### Exercise instructions
When a line of the records contains "computer", copy it.

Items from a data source
╭──

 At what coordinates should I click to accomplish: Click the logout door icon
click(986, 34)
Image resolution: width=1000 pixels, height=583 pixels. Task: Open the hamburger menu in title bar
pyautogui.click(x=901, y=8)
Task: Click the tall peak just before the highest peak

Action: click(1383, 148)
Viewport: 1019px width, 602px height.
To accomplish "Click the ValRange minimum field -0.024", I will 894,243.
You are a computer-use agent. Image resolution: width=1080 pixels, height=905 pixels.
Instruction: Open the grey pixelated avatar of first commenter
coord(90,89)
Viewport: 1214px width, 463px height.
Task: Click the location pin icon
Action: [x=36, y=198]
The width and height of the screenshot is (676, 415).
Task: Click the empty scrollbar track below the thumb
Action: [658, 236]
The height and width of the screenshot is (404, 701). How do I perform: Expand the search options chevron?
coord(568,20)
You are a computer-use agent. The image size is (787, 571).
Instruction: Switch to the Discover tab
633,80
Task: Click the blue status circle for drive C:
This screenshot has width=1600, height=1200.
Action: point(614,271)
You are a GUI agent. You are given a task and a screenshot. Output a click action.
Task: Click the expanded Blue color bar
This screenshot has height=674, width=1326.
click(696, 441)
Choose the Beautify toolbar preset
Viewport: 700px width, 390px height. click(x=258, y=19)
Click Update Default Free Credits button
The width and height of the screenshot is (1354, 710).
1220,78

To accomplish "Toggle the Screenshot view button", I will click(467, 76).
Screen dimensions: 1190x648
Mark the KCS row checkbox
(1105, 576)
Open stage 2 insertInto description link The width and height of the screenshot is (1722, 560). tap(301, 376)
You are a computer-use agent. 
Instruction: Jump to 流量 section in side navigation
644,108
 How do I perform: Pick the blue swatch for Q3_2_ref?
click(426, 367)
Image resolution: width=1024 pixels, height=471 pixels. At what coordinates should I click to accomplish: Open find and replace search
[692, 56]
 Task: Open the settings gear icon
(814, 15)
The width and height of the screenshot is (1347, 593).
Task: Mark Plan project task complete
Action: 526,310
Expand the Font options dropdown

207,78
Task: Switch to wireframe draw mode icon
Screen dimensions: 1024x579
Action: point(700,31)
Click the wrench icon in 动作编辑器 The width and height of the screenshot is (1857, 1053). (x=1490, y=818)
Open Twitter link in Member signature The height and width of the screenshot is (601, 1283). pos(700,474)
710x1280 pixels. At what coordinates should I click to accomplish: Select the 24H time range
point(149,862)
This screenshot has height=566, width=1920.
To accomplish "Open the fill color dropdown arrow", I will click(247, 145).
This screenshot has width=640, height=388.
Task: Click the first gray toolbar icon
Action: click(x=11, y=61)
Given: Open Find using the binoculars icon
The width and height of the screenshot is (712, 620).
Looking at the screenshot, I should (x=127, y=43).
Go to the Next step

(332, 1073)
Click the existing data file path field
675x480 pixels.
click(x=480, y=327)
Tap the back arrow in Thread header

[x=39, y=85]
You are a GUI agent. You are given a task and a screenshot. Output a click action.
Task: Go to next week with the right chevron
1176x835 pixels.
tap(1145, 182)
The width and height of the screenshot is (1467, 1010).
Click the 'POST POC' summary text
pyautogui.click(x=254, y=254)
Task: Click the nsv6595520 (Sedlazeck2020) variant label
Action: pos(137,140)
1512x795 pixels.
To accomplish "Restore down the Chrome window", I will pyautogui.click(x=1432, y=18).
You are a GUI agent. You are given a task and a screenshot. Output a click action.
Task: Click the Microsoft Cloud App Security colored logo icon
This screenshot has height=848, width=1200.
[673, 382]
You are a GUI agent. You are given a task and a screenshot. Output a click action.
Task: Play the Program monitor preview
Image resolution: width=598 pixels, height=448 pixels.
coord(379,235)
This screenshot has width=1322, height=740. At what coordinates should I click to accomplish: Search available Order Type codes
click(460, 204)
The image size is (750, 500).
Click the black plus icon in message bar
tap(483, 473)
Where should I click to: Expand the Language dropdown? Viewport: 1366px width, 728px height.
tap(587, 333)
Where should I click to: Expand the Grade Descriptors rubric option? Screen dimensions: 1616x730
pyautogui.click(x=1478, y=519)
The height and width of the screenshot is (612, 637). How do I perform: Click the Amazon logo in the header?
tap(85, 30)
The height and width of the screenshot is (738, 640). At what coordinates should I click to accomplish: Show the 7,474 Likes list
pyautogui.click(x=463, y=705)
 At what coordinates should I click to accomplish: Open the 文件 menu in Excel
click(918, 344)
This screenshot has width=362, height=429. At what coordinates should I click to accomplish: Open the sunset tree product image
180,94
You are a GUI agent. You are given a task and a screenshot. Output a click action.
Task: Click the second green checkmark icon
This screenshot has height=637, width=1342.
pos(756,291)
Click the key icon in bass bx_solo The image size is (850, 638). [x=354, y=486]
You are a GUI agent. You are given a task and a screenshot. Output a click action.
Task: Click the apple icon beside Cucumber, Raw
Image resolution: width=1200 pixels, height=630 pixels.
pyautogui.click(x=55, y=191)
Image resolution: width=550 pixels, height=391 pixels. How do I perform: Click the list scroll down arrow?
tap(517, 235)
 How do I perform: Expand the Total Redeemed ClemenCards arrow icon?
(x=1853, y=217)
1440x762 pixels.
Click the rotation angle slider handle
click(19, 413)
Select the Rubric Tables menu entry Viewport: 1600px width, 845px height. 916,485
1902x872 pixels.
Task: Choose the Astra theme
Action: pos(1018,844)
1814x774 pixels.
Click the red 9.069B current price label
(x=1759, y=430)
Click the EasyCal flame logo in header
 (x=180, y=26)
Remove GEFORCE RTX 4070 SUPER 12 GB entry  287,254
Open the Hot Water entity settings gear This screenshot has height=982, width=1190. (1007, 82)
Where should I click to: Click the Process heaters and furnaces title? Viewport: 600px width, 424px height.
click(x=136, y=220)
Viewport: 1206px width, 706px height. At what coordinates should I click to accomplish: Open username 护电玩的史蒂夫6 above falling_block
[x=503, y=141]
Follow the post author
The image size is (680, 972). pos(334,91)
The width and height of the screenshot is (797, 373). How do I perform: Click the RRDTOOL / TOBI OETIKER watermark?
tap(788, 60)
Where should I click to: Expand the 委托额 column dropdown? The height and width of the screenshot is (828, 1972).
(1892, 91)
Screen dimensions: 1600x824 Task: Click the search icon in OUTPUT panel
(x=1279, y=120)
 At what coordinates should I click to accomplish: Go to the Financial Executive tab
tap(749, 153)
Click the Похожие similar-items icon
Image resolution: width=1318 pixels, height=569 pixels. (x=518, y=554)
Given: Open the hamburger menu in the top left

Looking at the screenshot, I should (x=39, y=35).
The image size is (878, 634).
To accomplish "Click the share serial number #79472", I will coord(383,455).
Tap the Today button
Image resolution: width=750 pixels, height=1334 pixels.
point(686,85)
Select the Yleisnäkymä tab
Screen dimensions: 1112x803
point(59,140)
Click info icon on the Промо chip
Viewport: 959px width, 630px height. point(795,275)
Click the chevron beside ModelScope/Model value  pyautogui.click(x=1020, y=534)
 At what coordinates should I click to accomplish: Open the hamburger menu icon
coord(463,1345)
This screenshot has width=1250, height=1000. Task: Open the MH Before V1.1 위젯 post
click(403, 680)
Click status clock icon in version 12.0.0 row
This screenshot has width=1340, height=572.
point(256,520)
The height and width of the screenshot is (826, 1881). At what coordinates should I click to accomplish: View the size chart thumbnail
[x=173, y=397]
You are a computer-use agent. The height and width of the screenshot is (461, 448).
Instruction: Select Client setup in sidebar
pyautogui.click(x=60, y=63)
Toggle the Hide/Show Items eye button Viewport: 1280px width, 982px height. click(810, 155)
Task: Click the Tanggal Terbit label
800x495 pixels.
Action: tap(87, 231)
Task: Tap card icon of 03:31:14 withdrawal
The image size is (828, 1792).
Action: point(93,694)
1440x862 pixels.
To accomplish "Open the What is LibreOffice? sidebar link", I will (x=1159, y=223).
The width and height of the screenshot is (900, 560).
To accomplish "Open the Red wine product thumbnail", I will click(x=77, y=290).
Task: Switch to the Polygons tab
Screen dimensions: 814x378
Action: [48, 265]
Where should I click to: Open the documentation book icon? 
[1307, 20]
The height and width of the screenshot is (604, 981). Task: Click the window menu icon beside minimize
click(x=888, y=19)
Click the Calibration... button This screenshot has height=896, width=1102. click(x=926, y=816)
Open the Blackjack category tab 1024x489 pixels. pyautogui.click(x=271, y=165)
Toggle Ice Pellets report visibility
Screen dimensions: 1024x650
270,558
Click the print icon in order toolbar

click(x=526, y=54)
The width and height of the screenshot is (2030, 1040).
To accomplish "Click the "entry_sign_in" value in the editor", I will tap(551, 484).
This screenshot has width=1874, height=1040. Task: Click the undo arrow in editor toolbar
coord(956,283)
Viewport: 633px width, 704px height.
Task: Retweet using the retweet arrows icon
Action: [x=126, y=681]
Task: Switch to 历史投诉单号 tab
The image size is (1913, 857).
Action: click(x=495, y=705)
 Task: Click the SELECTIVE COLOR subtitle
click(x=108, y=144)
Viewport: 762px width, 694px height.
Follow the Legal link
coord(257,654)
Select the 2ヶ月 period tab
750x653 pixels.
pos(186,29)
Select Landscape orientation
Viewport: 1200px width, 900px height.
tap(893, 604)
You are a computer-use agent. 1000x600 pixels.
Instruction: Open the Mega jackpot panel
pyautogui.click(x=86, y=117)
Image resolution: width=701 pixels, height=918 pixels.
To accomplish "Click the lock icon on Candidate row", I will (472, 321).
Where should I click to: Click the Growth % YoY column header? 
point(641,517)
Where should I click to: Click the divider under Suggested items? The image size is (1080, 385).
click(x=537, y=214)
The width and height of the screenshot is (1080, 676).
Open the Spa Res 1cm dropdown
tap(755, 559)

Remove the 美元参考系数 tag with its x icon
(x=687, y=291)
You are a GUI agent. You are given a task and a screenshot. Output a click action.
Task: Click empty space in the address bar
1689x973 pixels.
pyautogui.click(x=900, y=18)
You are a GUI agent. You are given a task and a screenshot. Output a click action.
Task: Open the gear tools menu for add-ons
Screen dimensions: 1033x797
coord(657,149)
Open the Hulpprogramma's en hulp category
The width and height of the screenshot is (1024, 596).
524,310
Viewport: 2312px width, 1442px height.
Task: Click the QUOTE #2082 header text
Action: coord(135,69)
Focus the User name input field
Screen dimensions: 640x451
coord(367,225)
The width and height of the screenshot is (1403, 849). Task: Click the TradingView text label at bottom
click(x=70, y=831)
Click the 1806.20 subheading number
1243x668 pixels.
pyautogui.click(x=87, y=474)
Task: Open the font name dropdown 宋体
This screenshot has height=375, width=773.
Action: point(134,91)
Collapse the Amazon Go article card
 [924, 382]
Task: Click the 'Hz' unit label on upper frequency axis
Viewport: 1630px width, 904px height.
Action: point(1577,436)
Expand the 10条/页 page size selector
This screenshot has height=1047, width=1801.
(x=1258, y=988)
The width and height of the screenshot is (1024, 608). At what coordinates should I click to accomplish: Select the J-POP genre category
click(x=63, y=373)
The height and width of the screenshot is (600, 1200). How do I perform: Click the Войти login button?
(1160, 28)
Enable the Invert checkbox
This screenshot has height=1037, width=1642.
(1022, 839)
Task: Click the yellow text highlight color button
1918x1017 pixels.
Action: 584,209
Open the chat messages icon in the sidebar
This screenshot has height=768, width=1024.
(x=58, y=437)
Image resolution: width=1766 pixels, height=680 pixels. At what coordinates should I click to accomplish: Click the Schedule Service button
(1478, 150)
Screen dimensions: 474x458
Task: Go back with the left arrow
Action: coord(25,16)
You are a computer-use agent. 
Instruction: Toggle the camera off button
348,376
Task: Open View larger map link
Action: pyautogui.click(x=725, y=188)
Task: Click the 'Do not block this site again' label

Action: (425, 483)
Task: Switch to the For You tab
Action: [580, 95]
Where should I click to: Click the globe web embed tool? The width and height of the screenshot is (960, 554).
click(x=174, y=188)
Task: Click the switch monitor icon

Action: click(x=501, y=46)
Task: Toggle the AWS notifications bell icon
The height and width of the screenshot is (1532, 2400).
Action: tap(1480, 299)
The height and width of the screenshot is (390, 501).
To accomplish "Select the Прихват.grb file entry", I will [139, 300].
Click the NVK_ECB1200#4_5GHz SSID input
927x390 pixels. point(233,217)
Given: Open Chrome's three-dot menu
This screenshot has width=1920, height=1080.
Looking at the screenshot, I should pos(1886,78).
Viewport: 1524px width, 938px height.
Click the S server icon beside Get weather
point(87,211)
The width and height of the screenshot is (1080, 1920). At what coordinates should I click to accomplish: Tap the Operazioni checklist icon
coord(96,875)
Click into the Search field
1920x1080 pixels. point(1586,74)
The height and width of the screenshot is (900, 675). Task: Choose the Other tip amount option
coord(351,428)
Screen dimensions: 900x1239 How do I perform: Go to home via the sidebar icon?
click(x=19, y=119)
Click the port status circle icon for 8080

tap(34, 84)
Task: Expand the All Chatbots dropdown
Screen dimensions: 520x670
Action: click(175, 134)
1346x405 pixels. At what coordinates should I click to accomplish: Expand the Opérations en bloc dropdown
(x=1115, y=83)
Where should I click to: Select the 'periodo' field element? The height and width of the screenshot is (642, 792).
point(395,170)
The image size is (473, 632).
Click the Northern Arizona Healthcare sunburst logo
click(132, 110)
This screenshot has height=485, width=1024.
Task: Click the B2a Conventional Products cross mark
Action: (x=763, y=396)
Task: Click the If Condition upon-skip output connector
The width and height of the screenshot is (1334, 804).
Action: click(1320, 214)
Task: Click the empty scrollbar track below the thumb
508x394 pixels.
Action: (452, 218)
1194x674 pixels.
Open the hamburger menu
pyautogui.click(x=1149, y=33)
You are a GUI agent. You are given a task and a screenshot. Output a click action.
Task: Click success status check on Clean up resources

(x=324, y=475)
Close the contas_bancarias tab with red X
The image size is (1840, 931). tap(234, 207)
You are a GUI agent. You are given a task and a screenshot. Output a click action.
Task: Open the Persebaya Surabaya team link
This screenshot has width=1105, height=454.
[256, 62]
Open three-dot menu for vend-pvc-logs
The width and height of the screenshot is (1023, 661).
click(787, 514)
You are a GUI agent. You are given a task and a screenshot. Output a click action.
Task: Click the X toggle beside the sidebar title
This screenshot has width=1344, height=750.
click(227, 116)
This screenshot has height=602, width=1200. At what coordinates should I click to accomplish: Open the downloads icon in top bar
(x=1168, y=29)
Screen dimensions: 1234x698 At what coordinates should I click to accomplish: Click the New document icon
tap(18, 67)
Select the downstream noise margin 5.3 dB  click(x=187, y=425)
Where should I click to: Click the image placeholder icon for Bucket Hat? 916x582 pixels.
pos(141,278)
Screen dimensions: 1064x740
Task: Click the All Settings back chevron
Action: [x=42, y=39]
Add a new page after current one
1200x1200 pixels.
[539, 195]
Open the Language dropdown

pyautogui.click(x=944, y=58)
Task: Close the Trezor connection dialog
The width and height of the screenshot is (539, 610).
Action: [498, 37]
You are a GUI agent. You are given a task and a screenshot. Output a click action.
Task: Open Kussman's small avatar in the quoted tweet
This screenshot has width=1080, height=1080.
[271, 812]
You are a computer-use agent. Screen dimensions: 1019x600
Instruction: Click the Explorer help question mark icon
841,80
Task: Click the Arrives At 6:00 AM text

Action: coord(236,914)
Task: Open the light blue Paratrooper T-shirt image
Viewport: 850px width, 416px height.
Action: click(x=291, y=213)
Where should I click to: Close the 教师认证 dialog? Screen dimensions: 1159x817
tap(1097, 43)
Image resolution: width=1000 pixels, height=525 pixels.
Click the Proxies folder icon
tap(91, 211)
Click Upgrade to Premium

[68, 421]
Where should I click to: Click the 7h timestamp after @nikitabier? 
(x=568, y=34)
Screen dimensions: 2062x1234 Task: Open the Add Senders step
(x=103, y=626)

╰──

### Result for this exercise
You are a computer-use agent. Image resolution: width=1080 pixels, height=905 pixels.
You are a computer-use agent. The image size is (787, 571).
You are a computer-use agent. 
You are a computer-use agent. The height and width of the screenshot is (461, 448).
You are a computer-use agent. 1000x600 pixels.
You are a computer-use agent. 
You are a computer-use agent. Screen dimensions: 1019x600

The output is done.